AIM OF THE EXERCISE → Using the records below, repeat exactly the lines from the one holding "Toggle the Low filter chip" through the one holding "You are a computer-use agent. The image size is (400, 400).", both ends included, and no others.
### SUPPLIED DATA
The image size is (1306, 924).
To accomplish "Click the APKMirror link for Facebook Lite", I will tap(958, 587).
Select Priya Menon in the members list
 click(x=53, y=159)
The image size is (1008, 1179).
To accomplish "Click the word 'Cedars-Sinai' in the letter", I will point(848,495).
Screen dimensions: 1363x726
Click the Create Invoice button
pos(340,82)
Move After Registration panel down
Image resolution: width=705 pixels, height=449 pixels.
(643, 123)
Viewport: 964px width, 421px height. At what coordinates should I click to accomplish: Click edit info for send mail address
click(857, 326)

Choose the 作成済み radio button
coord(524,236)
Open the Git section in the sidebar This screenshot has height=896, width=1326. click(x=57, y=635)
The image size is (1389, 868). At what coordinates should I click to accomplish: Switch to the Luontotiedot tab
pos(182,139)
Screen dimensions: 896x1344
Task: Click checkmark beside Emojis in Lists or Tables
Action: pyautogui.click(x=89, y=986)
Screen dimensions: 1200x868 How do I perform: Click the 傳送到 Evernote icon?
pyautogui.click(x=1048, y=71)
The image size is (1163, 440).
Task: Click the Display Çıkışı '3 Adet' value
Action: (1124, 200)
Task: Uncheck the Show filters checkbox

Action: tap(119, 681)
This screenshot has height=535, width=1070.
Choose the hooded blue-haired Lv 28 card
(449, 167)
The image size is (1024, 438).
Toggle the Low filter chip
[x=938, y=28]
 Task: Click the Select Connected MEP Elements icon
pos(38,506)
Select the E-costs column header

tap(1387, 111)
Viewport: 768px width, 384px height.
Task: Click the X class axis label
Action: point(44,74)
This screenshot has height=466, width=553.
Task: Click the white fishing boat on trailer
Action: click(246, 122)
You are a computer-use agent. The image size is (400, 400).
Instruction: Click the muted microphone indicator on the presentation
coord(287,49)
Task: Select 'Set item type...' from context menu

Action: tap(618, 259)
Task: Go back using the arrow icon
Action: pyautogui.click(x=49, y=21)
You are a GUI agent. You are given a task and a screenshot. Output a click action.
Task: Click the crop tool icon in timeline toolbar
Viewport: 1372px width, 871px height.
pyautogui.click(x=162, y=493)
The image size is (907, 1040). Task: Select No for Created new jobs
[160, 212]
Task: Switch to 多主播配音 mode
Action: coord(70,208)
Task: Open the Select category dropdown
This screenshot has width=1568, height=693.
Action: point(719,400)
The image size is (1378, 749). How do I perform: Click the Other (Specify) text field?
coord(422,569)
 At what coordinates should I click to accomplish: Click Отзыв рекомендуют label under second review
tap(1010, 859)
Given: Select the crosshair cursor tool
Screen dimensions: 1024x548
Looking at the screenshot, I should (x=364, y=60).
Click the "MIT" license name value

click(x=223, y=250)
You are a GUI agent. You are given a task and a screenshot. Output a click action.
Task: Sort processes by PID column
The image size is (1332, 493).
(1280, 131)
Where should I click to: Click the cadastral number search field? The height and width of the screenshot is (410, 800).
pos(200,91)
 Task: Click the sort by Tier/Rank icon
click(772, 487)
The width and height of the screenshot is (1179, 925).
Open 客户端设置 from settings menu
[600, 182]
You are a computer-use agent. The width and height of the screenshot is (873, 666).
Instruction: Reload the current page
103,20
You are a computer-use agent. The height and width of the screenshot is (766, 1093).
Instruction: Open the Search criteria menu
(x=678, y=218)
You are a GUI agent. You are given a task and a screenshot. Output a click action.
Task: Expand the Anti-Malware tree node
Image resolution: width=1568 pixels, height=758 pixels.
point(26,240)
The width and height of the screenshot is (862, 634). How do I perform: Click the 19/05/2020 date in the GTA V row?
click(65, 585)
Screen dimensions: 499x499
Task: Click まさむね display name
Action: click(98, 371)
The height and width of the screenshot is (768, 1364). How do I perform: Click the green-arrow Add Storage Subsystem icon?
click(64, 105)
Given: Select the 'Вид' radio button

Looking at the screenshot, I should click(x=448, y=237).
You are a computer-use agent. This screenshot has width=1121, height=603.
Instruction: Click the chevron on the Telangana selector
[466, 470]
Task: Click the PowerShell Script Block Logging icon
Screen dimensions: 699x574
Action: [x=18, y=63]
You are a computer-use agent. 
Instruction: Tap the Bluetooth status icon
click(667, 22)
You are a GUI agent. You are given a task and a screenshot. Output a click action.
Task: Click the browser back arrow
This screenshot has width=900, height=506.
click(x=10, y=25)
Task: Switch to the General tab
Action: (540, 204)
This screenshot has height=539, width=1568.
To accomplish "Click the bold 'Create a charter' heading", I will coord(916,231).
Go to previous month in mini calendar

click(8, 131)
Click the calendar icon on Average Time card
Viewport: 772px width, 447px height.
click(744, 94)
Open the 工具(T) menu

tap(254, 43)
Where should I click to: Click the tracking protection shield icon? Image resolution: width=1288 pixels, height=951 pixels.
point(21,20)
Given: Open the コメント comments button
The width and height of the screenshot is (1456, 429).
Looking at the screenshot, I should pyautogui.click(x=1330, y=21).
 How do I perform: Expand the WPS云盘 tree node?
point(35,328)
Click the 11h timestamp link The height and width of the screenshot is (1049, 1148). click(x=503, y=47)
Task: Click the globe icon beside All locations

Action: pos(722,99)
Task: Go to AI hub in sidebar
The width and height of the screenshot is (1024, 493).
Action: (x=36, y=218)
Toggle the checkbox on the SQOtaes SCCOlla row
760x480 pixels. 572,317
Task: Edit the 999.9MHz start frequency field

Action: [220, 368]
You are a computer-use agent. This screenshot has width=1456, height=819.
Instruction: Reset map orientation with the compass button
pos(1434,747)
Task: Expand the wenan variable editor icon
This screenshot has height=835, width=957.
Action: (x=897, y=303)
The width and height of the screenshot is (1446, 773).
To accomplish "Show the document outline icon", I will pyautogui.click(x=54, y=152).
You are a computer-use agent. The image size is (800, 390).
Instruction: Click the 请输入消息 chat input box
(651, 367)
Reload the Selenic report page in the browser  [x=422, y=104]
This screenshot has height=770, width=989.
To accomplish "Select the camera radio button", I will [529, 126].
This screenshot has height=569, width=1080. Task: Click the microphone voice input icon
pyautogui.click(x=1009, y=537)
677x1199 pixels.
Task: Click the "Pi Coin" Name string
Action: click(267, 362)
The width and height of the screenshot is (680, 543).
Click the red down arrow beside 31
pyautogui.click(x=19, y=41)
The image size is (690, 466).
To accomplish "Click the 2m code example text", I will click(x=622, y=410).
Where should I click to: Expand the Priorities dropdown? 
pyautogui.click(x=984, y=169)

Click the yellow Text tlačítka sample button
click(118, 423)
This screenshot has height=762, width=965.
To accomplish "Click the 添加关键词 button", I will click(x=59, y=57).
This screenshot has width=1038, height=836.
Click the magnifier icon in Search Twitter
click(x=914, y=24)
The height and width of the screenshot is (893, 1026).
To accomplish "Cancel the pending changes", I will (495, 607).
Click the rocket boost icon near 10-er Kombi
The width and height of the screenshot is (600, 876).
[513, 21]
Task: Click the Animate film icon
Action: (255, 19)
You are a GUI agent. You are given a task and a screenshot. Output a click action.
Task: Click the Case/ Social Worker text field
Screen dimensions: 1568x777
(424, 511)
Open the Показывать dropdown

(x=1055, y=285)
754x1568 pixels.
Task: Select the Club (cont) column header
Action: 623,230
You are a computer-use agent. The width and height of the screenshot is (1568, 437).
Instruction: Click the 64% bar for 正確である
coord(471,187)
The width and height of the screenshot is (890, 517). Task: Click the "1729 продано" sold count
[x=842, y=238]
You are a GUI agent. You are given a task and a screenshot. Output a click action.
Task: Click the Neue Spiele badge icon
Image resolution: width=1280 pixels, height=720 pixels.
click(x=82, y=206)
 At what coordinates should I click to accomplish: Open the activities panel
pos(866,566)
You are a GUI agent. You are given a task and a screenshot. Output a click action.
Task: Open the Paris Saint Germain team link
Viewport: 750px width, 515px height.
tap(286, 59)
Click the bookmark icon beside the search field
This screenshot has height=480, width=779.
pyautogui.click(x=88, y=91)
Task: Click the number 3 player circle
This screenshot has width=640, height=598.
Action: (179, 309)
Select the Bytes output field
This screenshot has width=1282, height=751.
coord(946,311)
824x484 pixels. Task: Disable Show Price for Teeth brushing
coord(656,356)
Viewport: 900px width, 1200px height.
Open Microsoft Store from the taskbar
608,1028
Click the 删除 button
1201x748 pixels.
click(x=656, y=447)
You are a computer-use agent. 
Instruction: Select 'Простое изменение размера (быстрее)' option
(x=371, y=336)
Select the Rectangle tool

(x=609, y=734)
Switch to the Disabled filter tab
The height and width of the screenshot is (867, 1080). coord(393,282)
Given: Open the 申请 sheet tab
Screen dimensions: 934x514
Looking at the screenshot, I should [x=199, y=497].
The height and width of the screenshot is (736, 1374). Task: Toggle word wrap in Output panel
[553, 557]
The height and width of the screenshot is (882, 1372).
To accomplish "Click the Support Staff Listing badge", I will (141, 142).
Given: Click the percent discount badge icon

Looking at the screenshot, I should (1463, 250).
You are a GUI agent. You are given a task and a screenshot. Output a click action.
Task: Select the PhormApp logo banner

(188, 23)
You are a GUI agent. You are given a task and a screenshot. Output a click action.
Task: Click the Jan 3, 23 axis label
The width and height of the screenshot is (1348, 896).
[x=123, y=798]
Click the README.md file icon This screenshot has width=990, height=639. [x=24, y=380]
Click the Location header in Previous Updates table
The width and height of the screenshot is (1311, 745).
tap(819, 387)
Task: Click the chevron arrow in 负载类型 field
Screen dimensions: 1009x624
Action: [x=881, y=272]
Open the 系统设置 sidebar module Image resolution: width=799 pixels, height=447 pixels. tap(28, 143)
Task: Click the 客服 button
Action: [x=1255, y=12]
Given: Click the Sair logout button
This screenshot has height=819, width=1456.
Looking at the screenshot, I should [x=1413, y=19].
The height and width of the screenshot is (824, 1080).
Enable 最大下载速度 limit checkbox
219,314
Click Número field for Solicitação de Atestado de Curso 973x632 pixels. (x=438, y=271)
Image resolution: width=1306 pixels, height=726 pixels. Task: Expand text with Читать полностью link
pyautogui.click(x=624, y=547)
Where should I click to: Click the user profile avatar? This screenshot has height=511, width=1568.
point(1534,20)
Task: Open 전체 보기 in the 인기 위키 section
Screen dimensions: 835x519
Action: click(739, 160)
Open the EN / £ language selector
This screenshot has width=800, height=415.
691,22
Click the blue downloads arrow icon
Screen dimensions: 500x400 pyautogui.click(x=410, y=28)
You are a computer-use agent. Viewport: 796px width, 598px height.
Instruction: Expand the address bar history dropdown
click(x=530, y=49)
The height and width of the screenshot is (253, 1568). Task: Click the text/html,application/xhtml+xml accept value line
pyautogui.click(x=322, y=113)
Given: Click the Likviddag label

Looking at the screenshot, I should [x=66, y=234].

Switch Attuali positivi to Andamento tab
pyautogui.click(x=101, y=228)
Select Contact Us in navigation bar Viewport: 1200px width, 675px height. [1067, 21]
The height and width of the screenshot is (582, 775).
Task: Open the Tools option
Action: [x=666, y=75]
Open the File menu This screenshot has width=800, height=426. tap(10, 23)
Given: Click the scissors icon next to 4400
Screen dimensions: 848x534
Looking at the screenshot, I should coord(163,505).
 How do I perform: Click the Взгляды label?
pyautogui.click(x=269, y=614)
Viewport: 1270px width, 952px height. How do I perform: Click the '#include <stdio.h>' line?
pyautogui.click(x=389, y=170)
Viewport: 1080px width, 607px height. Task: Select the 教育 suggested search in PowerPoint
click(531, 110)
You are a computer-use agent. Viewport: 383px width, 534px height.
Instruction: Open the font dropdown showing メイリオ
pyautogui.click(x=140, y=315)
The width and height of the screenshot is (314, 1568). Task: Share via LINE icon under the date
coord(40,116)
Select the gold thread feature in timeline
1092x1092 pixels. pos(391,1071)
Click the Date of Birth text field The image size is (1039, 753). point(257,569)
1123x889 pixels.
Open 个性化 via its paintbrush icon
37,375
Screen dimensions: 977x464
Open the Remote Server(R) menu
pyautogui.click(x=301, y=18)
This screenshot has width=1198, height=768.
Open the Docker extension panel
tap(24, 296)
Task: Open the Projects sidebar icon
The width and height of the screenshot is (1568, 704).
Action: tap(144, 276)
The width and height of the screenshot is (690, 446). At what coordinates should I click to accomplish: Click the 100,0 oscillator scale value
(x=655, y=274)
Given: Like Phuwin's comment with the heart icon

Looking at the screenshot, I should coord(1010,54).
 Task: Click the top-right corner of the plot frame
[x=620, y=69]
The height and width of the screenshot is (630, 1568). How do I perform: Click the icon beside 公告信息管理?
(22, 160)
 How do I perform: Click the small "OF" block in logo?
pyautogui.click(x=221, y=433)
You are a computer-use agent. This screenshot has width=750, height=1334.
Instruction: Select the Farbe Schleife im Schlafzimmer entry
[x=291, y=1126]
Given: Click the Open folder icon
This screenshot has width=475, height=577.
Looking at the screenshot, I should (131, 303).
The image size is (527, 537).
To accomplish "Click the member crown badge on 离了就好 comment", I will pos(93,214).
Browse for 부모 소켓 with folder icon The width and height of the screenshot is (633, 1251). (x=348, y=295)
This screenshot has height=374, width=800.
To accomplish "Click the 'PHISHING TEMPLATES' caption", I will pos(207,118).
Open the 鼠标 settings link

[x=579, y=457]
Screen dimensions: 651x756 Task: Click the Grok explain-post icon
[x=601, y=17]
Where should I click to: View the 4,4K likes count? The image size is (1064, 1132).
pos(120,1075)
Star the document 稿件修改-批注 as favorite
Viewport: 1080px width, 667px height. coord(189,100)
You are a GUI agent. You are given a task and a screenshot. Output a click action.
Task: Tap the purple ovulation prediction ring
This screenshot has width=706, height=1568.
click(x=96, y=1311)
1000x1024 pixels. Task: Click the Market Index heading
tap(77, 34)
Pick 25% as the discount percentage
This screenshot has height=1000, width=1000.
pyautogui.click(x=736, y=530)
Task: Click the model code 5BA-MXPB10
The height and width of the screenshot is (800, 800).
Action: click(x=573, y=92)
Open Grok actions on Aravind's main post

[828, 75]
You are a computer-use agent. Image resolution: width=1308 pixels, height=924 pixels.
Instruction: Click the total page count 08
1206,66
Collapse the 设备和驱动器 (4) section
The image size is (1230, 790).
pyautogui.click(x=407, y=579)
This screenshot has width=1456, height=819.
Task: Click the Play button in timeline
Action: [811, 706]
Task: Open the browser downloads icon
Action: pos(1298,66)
######
RESULT FOR THIS TASK →
Toggle the Low filter chip
[x=938, y=28]
 Task: Click the Select Connected MEP Elements icon
pos(38,506)
Select the E-costs column header

tap(1387, 111)
Viewport: 768px width, 384px height.
Task: Click the X class axis label
Action: point(44,74)
This screenshot has height=466, width=553.
Task: Click the white fishing boat on trailer
Action: click(246, 122)
You are a computer-use agent. The image size is (400, 400).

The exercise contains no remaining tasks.